### Supplied passage
News Article

Gigavation wants to defend that vulnerable USB port on your computer
Date: Jun 01, 2012
Author: Scott Kirsner
Source: Boston Globe ( click here to go to the source)

Featured firm in this article: Gigavation Inc of Lincoln, MA

Gita Srivastava, CEO of the information security startup Gigavation, has a pretty alarming sales pitch. She'll ask an IT executive to "bring in your most protected computer, and then we'll demonstrate how vulnerable that machine is to a USB drive or another peripheral plugged into the USB port. We show that you can use the USB port on any computer to compromise the entire network."

It's a scary scenario, and some companies, Srivastava tells me, try to deal with the vulnerability of USB ports by simply filling them with epoxy so users can't plug in anything, or trying to ban USB drives from corporate campuses.

Gigavation, co-founded by Srivastava and Charles Herder, another MIT alum, is working on a combination hardware/software product it calls the Gigashield, and targeting customers in defense, healthcare, and financial services. "For the first time, you can secure the USB port," Srivastava says. "It's a huge claim." They've been cultivating the company since 2008, relying mainly on funding from friends and family. (After MIT, Srivastava went on to earn a degree at Harvard Law School; Herder, the CTO, went to work at Texas Instruments.)

The Gigashield (a product rendering is at right) is a USB hub that has a software layer that guards against "data leaking out, or attacks coming in," Srivastava says. "As long as our product sits in between a computer and a USB device, communications in both directions is totally secure." The software is a collection of algorithms designed to detect things like complex attacks and device spoofing. What's that? "It's when you plug in a mouse, and it looks and feels like a mouse, but after a few months it sees a file it is looking for, and it can download it and send it somewhere else," Srivastava explains. "Any device connecting over USB can carry malicious code, so we treat every device as untrusted."

The company has a "black box" prototype version of the hub that it has been showing to prospective customers, helped along by new security threats like the Flame virus; the growing gray market for sales of sensitive corporate data; and the BYOD ("bring your own device") trend at many corporations, wherein employees are increasingly bringing in consumer electronics that they own (an iPad, for instance), and perhaps connecting them to company-owned computers.

Srivastava says Gigavation is adding technical and sales staff in Cambridge, and may seek venture capital soon. "We wanted to develop our technology and our customer relationships to a certain point before we did that," she says.

### Data below
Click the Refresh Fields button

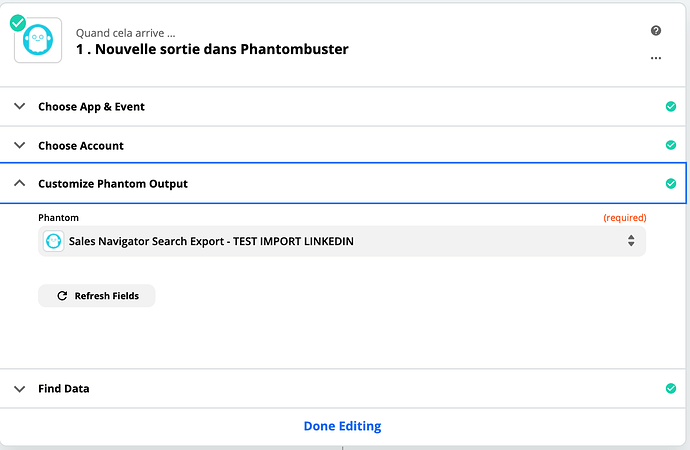[97, 296]
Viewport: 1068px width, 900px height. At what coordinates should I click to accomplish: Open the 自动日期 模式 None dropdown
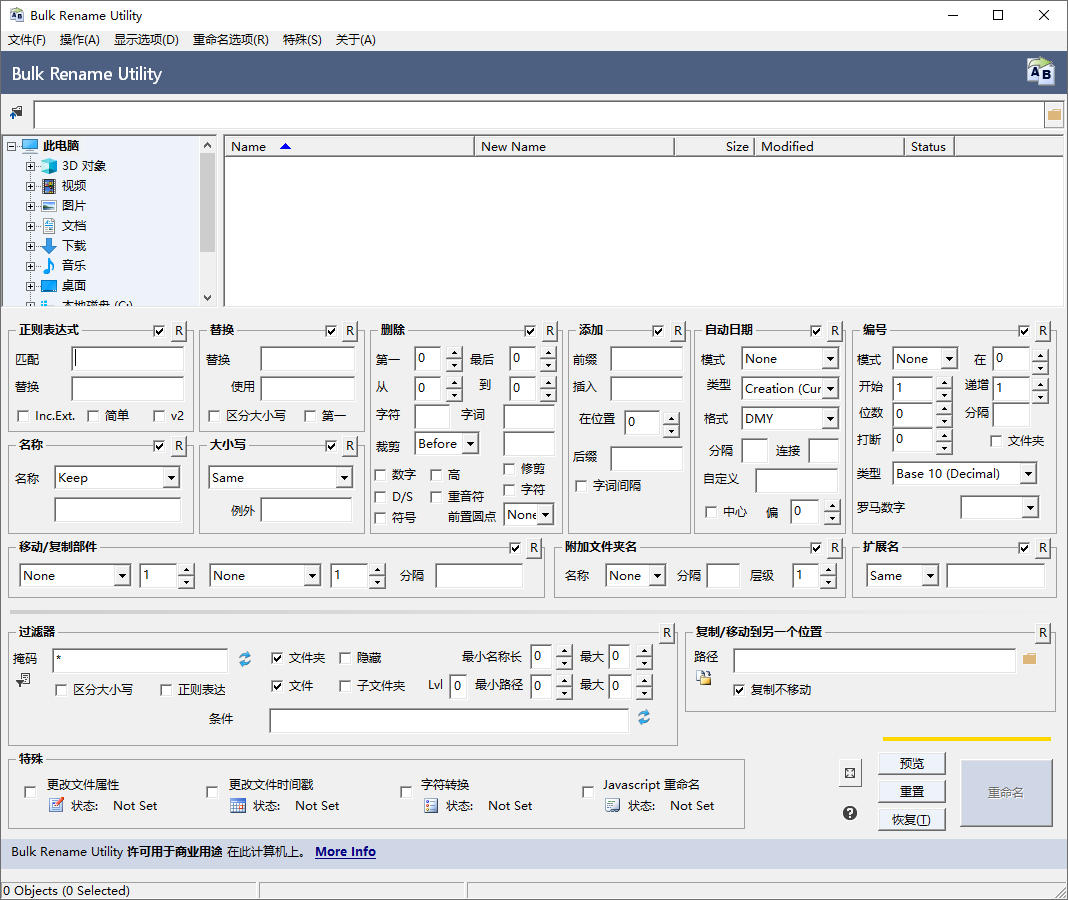[829, 358]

### Activities
1. Answer these questions using the Gigavation article:
(a) What do some companies fill USB ports with to keep users from plugging anything in?
(b) Which three customer sectors is Gigavation targeting with the Gigashield?
(c) Where is Gigavation adding technical and sales staff?
2. Reproduce the Gigavation article from "Gigavation, co-founded by" up to and including "at Texas Instruments.)", renaming "alum" as "graduate".

### Solutions
1.
(a) Epoxy.
(b) Defense, healthcare, and financial services.
(c) Cambridge.

2.
Gigavation, co-founded by Srivastava and Charles Herder, another MIT graduate, is working on a combination hardware/software product it calls the Gigashield, and targeting customers in defense, healthcare, and financial services. "For the first time, you can secure the USB port," Srivastava says. "It's a huge claim." They've been cultivating the company since 2008, relying mainly on funding from friends and family. (After MIT, Srivastava went on to earn a degree at Harvard Law School; Herder, the CTO, went to work at Texas Instruments.)